Estudo elaborado para a Acic aponta que expansão do empreendedorismo individual promove transformação na estrutura ocupacional da mesorregião
O crescimento acelerado do número de microempreendedores individuais revela uma nova dinâmica no mercado de trabalho no Sul do Estado. Essa transformação pauta um estudo elaborado pelos economistas Leonardo Alonso Rodrigues e Alison Fiuza, por iniciativa da Associação Empresarial de Criciúma (Acic).
Com base em dados oficiais, os especialistas analisaram especialmente a relação entre a evolução do emprego formal e o crescimento do empreendedorismo individual no período pós-pandemia. Além da mesorregião, o estudo envolveu os cenários estadual e brasileiro, contextualizando a estrutura ocupacional nas três esferas.
Os números mostram que o avanço dos microempreendedores vem ocorrendo de forma consistente na mesorregião. Ao mesmo tempo em que o ritmo de geração de empregos com carteira assinada apresenta sinais de desaceleração, cresce a participação dos MEIs como forma de ocupação e geração de renda.
“Quando analisamos apenas o emprego formal, podemos ter a impressão de recuo. Mas ao incorporar o crescimento dos microempreendedores individuais, percebemos que a participação da população em atividades econômicas continua em expansão”, explica Rodrigues.
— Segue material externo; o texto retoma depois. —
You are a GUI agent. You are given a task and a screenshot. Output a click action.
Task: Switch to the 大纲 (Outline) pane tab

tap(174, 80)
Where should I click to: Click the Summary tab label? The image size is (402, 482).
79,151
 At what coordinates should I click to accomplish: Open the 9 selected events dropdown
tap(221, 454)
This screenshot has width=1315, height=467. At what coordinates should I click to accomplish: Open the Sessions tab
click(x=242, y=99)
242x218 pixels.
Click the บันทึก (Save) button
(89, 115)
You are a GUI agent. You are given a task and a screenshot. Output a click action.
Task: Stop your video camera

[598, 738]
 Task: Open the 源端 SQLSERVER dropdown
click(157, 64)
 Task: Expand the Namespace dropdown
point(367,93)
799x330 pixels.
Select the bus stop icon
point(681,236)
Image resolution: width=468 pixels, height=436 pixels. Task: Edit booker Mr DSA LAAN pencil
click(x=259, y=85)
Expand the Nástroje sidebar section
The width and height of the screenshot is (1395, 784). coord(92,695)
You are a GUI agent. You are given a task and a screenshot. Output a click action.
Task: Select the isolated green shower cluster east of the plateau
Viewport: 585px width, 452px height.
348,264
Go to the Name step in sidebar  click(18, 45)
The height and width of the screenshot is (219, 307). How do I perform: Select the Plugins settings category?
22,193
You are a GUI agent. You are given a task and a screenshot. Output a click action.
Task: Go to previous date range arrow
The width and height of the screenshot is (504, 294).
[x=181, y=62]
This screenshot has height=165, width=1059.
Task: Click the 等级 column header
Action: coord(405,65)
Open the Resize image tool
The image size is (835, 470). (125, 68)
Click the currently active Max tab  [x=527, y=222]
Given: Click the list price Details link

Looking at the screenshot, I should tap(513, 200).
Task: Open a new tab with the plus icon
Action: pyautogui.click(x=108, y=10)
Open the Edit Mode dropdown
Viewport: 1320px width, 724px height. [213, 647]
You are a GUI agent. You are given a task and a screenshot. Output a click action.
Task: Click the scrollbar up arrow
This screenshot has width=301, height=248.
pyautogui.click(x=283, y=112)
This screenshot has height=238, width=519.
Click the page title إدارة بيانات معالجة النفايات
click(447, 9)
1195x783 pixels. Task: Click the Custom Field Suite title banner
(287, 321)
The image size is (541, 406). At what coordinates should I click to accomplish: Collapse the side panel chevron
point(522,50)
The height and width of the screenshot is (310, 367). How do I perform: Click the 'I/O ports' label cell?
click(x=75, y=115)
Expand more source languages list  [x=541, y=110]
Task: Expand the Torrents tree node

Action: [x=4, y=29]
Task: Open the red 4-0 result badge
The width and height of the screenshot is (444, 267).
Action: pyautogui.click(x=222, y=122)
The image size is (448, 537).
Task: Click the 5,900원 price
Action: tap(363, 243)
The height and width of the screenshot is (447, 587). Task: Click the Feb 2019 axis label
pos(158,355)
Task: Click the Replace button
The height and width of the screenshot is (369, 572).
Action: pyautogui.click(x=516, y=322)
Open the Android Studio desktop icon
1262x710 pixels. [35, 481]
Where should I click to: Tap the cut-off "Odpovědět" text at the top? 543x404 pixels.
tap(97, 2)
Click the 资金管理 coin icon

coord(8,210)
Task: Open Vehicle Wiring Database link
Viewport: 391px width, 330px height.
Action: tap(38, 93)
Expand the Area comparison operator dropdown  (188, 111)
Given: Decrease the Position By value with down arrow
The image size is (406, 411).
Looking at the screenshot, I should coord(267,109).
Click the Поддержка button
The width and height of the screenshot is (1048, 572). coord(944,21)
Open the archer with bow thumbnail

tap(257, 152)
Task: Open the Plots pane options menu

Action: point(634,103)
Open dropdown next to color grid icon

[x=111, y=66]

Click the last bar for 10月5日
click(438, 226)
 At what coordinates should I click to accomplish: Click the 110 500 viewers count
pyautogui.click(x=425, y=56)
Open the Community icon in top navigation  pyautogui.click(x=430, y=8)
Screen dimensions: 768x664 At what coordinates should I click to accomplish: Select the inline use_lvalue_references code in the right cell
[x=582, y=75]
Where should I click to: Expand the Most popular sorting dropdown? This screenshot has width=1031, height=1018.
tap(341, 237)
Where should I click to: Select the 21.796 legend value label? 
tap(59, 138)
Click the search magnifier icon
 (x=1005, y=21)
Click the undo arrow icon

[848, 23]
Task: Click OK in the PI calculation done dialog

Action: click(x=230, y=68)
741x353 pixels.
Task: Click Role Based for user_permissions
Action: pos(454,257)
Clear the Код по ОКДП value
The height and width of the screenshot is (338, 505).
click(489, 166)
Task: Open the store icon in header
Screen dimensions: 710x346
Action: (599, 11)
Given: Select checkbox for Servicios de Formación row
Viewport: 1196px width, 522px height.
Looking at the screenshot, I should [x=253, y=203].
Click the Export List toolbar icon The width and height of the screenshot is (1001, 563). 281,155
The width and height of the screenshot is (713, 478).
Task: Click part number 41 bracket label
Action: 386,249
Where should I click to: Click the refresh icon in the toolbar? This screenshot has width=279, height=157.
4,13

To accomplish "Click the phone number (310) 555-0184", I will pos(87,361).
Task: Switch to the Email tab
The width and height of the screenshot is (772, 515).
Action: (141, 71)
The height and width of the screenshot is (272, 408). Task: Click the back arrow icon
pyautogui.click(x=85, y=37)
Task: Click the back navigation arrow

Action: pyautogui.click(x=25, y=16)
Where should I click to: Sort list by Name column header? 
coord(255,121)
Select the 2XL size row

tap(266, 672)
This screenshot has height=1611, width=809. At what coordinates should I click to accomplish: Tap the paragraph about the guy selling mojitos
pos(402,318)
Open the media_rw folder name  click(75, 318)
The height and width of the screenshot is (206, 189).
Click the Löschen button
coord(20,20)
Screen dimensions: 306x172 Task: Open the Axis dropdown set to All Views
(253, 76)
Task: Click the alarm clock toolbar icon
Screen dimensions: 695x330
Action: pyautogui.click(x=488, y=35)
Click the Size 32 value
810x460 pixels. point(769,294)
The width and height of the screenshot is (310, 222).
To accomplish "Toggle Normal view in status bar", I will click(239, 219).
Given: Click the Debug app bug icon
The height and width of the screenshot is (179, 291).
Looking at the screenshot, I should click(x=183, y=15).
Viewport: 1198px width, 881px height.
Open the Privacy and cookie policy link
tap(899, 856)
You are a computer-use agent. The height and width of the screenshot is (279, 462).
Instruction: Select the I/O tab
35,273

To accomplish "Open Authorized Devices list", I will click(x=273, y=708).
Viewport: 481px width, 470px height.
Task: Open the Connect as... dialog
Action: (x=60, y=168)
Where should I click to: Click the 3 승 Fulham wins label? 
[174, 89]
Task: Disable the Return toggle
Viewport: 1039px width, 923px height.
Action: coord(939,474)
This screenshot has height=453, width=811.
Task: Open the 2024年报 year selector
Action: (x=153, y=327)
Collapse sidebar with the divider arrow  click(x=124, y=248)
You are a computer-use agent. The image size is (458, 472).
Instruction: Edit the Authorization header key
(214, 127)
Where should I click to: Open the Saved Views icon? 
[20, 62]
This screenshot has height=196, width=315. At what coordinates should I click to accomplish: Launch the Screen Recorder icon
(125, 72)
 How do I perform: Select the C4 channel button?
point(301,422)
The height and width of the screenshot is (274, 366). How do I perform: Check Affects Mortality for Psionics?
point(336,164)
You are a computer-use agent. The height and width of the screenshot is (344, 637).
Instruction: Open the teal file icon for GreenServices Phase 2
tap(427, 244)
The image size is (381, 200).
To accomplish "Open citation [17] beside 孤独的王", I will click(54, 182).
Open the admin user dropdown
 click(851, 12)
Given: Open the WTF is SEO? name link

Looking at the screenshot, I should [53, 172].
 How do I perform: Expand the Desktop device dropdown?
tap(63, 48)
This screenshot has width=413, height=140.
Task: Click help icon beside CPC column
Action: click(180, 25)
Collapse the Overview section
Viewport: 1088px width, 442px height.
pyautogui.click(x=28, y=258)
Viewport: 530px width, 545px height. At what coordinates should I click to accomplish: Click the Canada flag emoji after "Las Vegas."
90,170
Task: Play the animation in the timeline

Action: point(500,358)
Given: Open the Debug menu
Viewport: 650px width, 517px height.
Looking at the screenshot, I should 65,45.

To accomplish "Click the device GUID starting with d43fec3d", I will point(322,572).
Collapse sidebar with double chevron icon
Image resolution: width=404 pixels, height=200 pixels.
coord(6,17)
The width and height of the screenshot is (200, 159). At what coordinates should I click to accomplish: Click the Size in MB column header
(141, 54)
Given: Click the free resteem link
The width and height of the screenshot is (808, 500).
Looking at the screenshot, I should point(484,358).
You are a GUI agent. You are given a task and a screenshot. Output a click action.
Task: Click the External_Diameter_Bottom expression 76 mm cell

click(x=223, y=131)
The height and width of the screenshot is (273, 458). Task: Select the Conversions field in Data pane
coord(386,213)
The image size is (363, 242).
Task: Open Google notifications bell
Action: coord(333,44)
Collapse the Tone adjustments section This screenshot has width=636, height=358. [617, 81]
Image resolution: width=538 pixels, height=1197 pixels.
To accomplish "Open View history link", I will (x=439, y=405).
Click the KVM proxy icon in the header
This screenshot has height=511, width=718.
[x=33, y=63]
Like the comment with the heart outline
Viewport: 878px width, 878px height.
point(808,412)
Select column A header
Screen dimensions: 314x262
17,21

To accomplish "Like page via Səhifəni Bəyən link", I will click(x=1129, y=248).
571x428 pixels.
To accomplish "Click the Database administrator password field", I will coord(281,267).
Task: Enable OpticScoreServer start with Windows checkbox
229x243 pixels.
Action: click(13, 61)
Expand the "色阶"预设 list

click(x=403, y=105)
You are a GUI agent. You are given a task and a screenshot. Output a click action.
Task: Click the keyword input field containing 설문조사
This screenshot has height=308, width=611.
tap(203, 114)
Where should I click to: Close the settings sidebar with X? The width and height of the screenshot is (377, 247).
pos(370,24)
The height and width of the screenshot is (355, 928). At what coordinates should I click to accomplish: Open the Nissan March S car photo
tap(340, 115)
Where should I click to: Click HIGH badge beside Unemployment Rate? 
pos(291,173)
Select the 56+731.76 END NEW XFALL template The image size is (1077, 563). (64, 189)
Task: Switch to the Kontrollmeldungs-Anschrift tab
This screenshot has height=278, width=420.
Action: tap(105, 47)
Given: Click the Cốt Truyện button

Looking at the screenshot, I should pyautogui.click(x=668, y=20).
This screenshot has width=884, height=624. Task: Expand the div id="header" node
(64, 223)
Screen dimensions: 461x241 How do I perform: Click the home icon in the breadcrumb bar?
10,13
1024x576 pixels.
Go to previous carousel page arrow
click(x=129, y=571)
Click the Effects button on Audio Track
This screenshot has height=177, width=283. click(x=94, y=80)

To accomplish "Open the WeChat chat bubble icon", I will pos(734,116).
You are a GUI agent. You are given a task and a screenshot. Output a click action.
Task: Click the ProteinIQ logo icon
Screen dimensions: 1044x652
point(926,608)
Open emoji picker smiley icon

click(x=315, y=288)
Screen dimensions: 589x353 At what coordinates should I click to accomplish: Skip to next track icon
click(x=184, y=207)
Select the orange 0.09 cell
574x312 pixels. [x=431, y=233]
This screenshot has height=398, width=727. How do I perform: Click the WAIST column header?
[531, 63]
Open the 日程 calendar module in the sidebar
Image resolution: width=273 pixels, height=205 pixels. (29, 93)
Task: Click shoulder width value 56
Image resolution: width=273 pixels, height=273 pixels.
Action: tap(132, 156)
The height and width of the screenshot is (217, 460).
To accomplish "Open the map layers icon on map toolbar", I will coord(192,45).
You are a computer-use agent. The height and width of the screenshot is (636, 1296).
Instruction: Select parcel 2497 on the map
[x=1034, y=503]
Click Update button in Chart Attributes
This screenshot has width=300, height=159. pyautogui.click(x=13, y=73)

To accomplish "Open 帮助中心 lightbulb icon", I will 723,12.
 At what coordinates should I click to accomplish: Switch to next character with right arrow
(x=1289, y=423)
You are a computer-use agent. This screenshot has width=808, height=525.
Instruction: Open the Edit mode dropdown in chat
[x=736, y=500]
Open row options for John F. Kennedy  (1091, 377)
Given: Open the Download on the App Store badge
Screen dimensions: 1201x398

Para Fiuza, o fenômeno indica uma mudança gradual na forma como as pessoas se inserem no mercado de trabalho. “Talvez não estejamos diante de um enfraquecimento do mercado de trabalho, mas sim do surgimento de uma nova dinâmica ocupacional”, afirma.
Avaliação
Para a presidente interina da Acic, Grasiela da Silva Moretto, acompanhar as transformações do mercado de trabalho é essencial para compreender os movimentos da economia regional.
“A Acic tem o papel de instigar o debate e compartilhar conhecimento que ajude a compreender diferentes aspectos do ambiente empresarial. Quando lançamos esse olhar sobre o mercado de trabalho, percebemos que a economia continua gerando oportunidades, ainda que sob novas formas de inserção produtiva. Esse tipo de análise fortalece o planejamento das ações”, considera.
O estudo completo está disponível para consulta no site da Acic.
Carteira assinada
O mercado de trabalho formal apresentou forte expansão no período imediatamente posterior à pandemia, entretanto, nos anos seguintes houve desaceleração gradual na geração de empregos com carteira assinada na mesorregião. Em 2025, o saldo registrado foi um dos menores do período recente.
Evolução
Enquanto isso, o número de MEIs explodiu, passando de pouco mais de 17 mil em janeiro de 2020 para quase 88 mil em janeiro deste ano no Sul catarinense. Foram 22.396 novos MEIs apenas entre janeiro de 2025 e janeiro de 2026.
Esse crescimento ocorre em diversos setores da economia, com destaque para os serviços. Entre 2020 e 2026, o número de MEIs no setor passou de 7,5 mil para mais de 45 mil registros. Entre as atividades com maior presença de microempreendedores estão serviços ligados à área da beleza, construção civil e comércio varejista.
Participação
“Assim como ocorre no Estado como um todo, observa-se que os MEIs vêm ganhando maior participação relativa dentro da estrutura de ocupação regional”, aponta Rodrigues.
Como não há disponibilidade de dados de taxa de desemprego para níveis municipais ou para regiões do Estado, os economistas construíram um indicador proxy de participação no mercado de trabalho.
Esse indicador corresponde à soma do estoque de MEIs e dos empregos formais, dividida pela população entre 18 e 64 anos. O cálculo mostra que Criciúma, a Região Carbonífera e o Sul catarinense apresentam crescimento consistente da participação da população em atividades de trabalho ao longo dos últimos anos.
Cenário estadual
O comportamento observado no Sul do Estado reflete uma tendência mais ampla registrada em Santa Catarina. Entre janeiro de 2020 e janeiro de 2026, o número de microempreendedores individuais no Estado passou de 132 mil para cerca de 698 mil registros ativos.
Ao mesmo tempo, o Estado apresenta um dos mercados de trabalho mais aquecidos do país, com taxa de desemprego de 2,2%, a menor do Brasil.